Часъ спустя, отрядъ шелъ уже при свѣтѣ факеловъ.
Но если путешественники держались болѣе прямого направленія; то подвигались они отъ этого не быстрѣе, потому что туманъ разсѣялся не раньше 6-го іюля. Земля охладилась, и рѣзкимъ порывомъ сѣвернаго вѣтра туманы разнесло, подобно лоскутьямъ изорванной ткани.
Докторъ немедленно опредѣлилъ положеніе отряда; оказалось, что путешественники среднимъ числомъ проходили по восьми миль ежедневно.
6-го числа отрядъ намѣревался наверстать потерянное время и очень рано направился въ путь. Альтамонтъ и Бэлль шли впереди, осматривали тщательно почву и нерѣдко поднимали дичь. Ихъ сопровождалъ Дэкъ; погода снова прояснилась и сдѣлалась чрезвычайно сухою, такъ что хотя проводники и находились въ двухъ миляхъ отъ саней, но отъ доктора не ускользало вы одно ихъ движеніе.

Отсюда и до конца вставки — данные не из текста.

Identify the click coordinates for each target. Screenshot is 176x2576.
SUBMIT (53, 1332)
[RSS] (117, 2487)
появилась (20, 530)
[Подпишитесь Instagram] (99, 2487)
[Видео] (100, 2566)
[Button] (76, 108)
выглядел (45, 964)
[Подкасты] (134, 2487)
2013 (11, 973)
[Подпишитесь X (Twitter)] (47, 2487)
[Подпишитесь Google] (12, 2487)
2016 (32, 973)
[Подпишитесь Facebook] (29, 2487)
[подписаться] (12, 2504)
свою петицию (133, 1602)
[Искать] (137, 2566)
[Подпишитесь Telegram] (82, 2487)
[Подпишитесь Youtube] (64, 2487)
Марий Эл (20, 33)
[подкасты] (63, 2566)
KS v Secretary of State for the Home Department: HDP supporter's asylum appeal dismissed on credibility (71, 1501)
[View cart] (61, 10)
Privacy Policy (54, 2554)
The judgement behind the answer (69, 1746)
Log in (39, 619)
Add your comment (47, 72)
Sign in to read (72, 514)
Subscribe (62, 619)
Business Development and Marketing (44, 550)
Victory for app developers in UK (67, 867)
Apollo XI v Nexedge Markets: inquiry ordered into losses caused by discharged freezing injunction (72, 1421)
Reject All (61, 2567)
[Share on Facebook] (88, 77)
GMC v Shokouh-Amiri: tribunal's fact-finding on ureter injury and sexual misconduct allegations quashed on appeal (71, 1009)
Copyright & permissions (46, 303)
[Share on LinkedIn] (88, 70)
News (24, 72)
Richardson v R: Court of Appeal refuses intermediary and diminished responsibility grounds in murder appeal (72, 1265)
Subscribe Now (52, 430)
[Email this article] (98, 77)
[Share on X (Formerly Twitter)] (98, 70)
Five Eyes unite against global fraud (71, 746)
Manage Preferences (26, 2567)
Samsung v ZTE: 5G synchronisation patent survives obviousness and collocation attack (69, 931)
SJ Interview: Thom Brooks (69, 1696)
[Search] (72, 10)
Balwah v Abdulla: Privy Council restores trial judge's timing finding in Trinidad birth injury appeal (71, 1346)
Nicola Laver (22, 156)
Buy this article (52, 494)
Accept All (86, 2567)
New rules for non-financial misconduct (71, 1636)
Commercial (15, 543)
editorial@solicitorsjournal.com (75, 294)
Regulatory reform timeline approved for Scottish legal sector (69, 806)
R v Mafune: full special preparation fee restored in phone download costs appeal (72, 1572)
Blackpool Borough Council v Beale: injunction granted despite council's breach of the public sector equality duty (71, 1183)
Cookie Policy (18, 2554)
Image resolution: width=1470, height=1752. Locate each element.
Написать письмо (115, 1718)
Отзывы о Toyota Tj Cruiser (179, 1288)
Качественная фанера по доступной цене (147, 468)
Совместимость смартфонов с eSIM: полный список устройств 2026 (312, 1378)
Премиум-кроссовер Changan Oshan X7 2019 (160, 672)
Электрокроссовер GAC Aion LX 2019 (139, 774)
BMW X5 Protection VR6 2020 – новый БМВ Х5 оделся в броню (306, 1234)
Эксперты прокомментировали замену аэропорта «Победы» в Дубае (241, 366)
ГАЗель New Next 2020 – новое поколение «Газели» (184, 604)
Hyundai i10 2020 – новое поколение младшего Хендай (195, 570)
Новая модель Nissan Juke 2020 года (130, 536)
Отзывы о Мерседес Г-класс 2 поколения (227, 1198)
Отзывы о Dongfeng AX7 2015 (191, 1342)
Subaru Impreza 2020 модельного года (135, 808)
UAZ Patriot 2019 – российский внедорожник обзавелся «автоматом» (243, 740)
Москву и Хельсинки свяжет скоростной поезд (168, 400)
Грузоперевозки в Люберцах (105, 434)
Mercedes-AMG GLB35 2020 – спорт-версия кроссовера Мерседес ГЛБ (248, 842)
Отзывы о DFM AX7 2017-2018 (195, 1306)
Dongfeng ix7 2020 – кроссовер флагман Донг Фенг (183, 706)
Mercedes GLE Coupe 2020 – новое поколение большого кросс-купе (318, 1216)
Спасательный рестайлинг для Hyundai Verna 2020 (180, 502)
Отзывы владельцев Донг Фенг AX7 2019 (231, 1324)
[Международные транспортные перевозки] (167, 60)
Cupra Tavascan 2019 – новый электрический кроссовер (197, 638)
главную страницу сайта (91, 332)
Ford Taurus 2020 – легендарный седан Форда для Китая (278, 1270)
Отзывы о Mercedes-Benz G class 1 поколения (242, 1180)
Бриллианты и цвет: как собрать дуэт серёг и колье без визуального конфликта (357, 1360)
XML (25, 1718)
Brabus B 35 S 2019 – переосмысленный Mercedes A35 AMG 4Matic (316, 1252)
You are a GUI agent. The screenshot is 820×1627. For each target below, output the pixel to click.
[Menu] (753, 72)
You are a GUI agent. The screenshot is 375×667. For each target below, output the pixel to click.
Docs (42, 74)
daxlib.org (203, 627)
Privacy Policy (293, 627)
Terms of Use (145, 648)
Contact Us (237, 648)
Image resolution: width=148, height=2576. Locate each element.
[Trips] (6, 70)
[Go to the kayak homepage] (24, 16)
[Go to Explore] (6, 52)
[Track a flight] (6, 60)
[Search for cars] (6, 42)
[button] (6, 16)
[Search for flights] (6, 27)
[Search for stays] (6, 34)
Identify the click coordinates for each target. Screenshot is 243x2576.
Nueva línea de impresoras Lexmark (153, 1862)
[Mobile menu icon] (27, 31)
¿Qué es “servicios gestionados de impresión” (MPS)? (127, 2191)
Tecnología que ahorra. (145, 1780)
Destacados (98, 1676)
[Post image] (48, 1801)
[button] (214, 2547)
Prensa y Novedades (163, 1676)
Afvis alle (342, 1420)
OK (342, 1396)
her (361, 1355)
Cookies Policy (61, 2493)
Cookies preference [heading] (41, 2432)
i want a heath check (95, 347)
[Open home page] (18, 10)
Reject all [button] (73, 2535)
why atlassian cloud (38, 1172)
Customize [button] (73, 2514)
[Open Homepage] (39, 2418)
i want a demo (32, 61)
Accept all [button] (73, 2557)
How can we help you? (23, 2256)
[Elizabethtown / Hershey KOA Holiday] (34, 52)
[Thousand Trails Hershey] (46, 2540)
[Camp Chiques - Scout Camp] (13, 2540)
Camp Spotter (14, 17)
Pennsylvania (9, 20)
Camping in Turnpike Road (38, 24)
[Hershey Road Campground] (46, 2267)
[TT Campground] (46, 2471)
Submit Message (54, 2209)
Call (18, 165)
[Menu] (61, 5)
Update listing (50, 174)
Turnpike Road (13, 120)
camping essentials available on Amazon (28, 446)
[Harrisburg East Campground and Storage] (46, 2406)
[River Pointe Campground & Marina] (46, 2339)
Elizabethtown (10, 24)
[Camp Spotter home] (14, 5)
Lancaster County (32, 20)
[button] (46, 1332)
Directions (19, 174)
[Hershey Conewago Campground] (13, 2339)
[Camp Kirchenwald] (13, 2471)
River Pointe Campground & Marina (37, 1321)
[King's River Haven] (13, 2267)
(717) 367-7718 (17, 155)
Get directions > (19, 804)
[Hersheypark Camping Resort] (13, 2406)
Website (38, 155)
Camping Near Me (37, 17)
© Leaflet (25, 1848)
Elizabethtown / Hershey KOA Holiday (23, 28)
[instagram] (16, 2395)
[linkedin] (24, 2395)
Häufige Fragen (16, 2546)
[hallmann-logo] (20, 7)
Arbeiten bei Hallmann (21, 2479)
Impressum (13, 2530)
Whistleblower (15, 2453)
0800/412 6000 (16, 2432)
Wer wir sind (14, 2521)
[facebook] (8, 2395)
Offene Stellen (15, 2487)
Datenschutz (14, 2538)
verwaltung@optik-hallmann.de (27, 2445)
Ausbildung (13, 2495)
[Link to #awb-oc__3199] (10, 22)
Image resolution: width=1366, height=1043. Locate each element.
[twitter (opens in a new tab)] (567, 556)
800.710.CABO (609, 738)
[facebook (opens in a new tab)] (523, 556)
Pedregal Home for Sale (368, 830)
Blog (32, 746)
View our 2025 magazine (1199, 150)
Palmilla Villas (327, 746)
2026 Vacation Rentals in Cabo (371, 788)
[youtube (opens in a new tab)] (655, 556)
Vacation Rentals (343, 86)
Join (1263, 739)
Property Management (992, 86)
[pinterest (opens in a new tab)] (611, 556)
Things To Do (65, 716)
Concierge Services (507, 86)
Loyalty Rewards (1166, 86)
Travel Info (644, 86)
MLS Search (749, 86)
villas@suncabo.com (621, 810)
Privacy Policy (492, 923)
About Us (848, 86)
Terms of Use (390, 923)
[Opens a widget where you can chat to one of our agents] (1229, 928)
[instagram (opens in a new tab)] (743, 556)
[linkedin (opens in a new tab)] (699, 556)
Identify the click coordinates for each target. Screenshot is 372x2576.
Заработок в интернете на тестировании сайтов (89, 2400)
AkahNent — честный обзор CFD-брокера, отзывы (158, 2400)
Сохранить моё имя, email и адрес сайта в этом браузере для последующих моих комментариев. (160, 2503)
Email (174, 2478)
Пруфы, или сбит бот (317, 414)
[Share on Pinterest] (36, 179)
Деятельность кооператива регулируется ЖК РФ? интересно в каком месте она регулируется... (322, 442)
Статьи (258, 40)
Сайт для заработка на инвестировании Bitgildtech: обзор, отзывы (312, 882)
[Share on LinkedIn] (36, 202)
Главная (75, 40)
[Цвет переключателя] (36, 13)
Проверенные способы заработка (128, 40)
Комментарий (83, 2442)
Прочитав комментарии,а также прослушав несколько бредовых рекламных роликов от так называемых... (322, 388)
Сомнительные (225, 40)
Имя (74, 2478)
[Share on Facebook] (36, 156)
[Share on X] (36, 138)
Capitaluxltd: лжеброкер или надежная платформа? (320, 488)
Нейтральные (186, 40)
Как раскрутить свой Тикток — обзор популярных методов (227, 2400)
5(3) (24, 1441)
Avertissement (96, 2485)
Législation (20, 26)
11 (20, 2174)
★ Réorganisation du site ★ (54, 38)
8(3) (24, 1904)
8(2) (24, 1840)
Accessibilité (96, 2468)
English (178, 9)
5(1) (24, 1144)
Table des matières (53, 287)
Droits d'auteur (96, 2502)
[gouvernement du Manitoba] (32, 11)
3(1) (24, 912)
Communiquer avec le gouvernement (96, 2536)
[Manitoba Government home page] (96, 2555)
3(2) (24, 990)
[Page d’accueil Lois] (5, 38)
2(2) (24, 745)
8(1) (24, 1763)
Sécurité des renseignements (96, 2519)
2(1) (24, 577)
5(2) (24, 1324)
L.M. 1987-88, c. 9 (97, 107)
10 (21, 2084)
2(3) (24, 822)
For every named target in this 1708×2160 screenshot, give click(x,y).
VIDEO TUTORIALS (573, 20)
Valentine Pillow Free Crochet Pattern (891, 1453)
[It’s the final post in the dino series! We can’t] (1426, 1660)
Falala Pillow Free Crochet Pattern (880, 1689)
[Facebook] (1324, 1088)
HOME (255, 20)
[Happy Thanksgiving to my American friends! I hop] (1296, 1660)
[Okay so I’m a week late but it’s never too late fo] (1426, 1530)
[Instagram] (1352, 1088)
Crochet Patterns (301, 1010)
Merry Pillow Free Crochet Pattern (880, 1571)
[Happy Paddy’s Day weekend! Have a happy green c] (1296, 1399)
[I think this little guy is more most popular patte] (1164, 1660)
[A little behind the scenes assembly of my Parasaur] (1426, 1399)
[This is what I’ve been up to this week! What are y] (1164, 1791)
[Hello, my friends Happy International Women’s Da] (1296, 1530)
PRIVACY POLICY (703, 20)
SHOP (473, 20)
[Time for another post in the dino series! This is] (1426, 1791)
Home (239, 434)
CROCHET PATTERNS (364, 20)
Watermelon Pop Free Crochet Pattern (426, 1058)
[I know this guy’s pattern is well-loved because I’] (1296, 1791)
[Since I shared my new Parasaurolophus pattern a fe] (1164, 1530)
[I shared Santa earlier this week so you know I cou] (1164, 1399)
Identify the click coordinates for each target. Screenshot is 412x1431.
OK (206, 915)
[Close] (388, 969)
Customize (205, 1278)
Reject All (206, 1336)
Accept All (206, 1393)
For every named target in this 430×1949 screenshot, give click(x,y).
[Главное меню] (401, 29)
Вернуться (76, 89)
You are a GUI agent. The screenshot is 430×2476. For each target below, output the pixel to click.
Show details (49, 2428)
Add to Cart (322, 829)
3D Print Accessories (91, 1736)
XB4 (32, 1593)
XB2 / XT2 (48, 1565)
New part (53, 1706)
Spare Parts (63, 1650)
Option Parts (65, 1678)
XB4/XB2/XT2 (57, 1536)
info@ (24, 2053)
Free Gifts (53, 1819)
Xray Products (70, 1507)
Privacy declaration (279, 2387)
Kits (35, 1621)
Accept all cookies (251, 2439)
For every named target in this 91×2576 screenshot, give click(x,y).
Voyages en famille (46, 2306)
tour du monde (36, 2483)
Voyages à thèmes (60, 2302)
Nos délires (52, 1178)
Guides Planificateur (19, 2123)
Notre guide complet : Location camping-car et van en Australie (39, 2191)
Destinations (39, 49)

Вдругъ они остановились и, повидимому, недоумѣвая, вглядывались во что-то.
Они то нагибались къ землѣ и, внимательно осматривали ее, то опять поднимались. Казалось, что Бэлль хотѣлъ даже отправиться дальше, но Альтамонтъ удержалъ его за руку.
– Что это они дѣлаютъ? – спросилъ докторъ.
– Не могу взять въ толкъ,– отвѣтилъ Джонсонъ.
– Они нашли слѣды звѣрей,– сказалъ Таттерасъ.
– Не можетъ быть.
– Почему?
– Потому что въ такомъ случаѣ Дэкъ залаялъ-бы.
– Однакожъ, они разглядываютъ слѣди.
– Пойдемъ скорѣе къ нимъ и увидимъ, въ чемъ дѣло,– сказалъ Гаттерасъ.
Джонсонъ крикнулъ на упряжныхъ собакъ, которыя тронулись скорымъ шагомъ.
Черезъ двадцать минутъ, они нагнали Бэлля и Альтамонта и въ изумленіи остановились.
На снѣгу виднѣлись человѣческіе слѣды, совершенно еще свѣжіе, точно они были проложены не дальше какъ вчера.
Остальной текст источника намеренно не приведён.